Count Pairs with given sum in c#

Programming C#
1

The problem of counting pairs with a given sum involves finding all pairs of elements in an array that add up to a specified target sum. This can be efficiently solved using a hash table (or dictionary) to track occurrences of numbers.

Problem Statement

Given an array of integers and a target sum, count the number of unique pairs (a, b) such that a + b = target. Each pair should only be counted once, regardless of the order of elements.

Approach

  1. Use a Dictionary: We can use a dictionary to store the counts of each number in the array as we iterate through it.
  2. Check for Complements: For each number, calculate its complement (i.e., target - number). If this complement exists in the dictionary, we can count how many times it can form a pair with the current number.
  3. Avoid Double Counting: We need to ensure we do not count the same pair twice. This can be managed by either:
    • Using a set to store pairs.
    • Adjusting the counting logic to prevent counting pairs in reverse.

C# Implementation

Here’s how you can implement this in C#:

using System;
using System.Collections.Generic;

public class Solution
{
    public int CountPairsWithSum(int[] nums, int target)
    {
        var count = 0;
        var numCount = new Dictionary<int, int>();

        foreach (var num in nums)
        {
            // Calculate the complement
            int complement = target - num;

            // Check if the complement exists in the dictionary
            if (numCount.ContainsKey(complement))
            {
                count += numCount[complement]; // Add the count of the complement
            }

            // Add/update the current number in the dictionary
            if (numCount.ContainsKey(num))
            {
                numCount[num]++;
            }
            else
            {
                numCount[num] = 1;
            }
        }

        return count;
    }
}

Explanation of the Code

  1. Initialization:

    • count: This variable tracks the number of pairs found.
    • numCount: A dictionary to count occurrences of each number.

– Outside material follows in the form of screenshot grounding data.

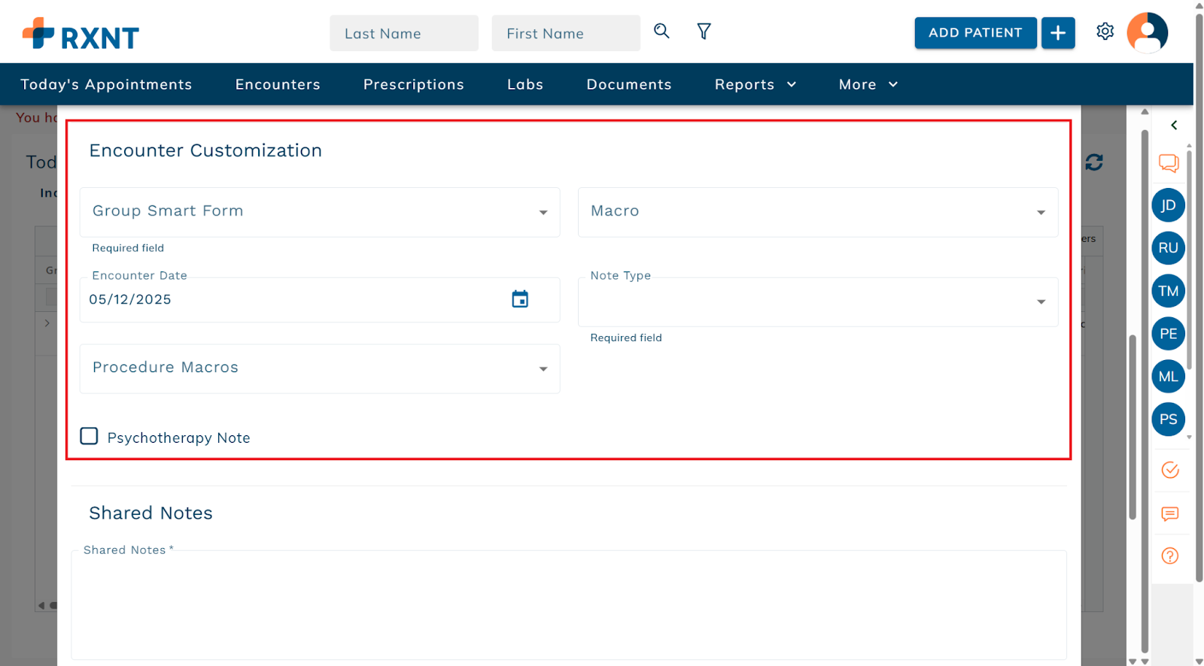Click the help question mark icon
Screen dimensions: 1204x666
1170,556
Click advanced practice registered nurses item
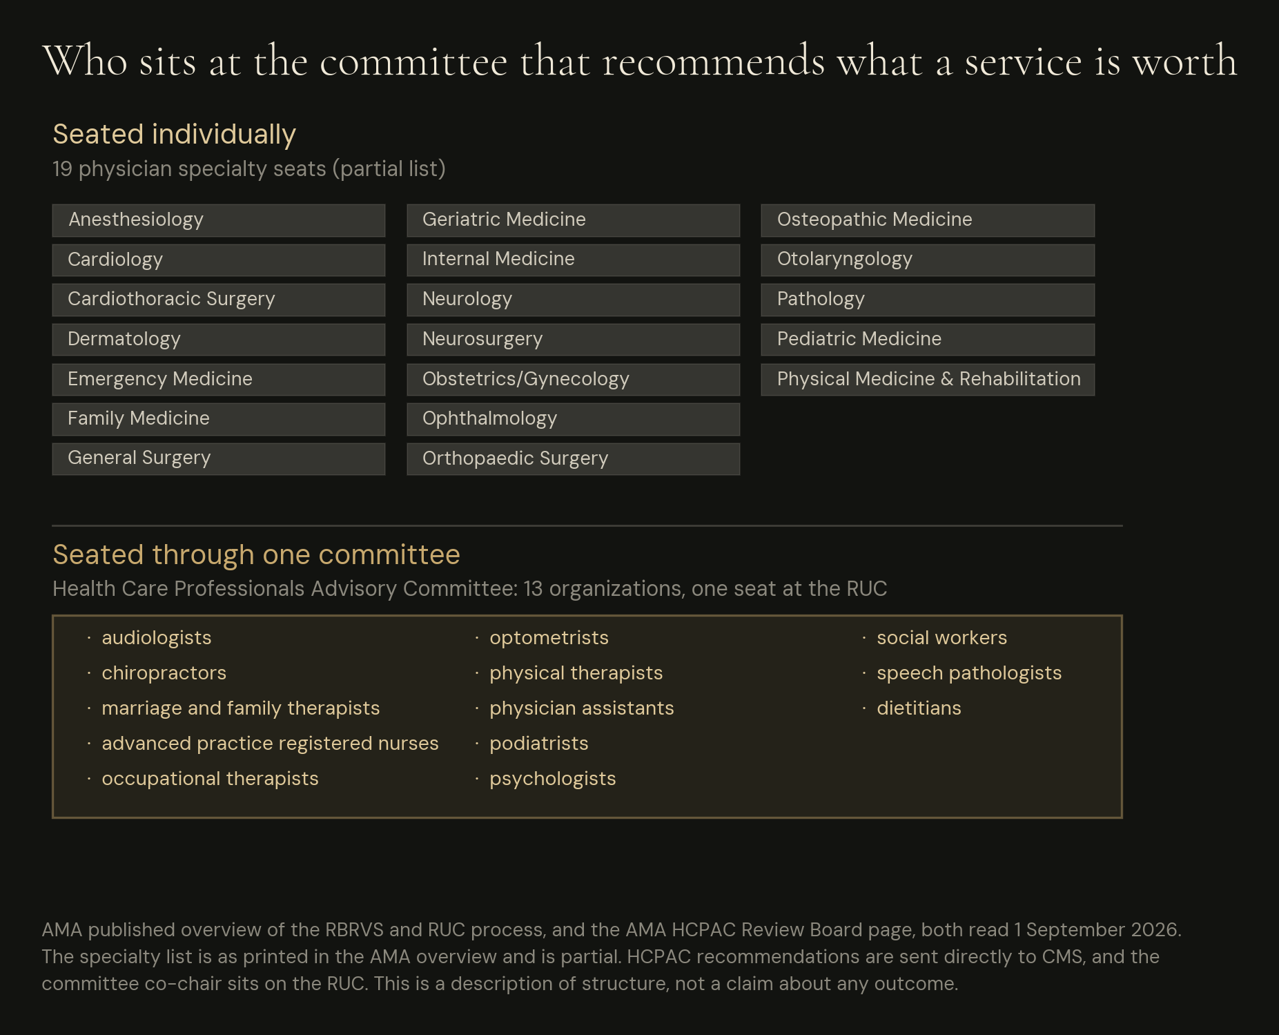 [x=270, y=744]
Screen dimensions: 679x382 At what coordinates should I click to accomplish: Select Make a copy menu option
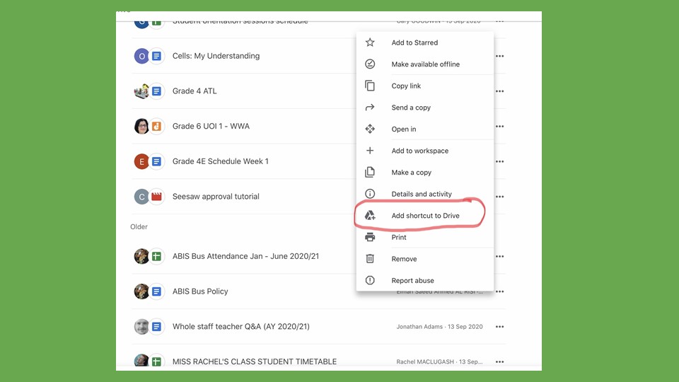click(411, 173)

  2. Loop through Numbers:

    • For each number in the input array, calculate its complement with respect to the target.
    • Check if the complement exists in numCount. If it does, increment the count by the number of times the complement has appeared before.
    • Update numCount with the current number. If it exists, increment its count; if not, add it with a count of 1.

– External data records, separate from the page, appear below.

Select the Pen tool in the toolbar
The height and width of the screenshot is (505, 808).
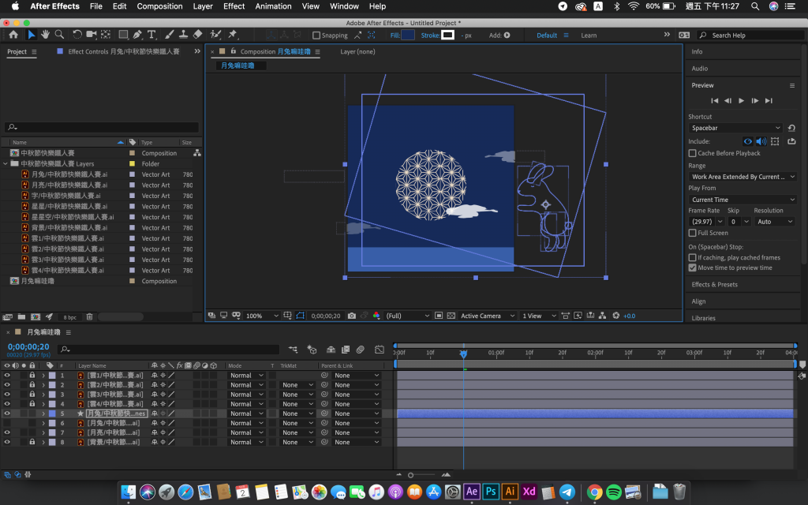137,35

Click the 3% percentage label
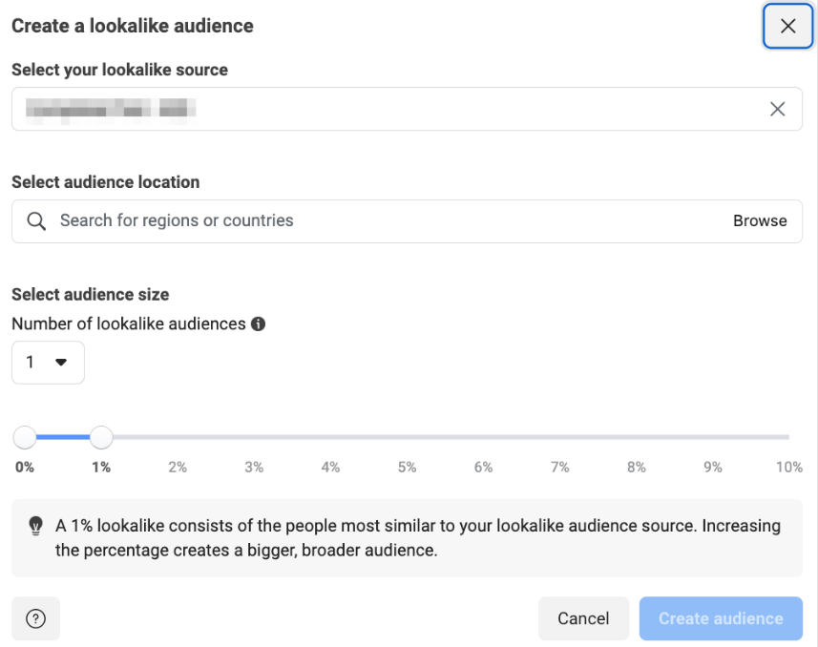tap(254, 467)
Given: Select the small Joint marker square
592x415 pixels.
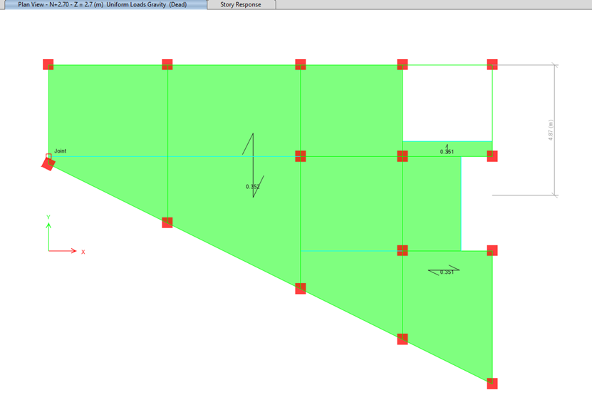Looking at the screenshot, I should click(x=48, y=156).
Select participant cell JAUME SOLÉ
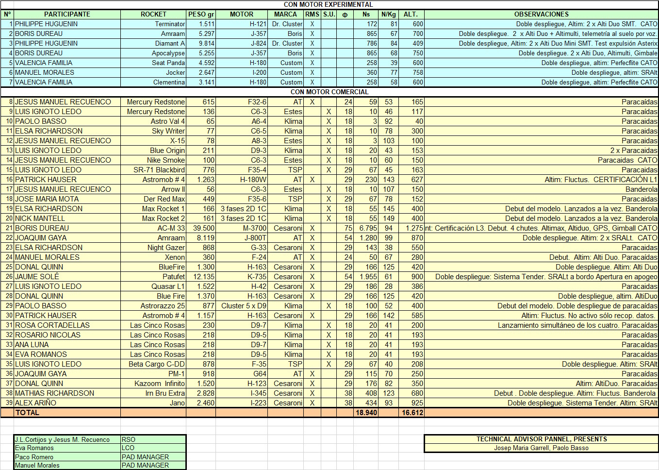 click(67, 276)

  3. Return the Count: Finally, return the total count of pairs.

Complexity

  • Time Complexity: O(n), where n is the number of elements in the array. Each element is processed once.
  • Space Complexity: O(n) in the worst case for the dictionary that stores the counts of each number.

Example

For the input nums = [1, 5, 7, -1, 5] and target = 6, the output will be 3 because the pairs that sum up to 6 are:

  • (1, 5)
  • (5, 1)
  • (7, -1)

This approach efficiently counts pairs by leveraging a dictionary to track number occurrences, allowing for quick lookups of complements.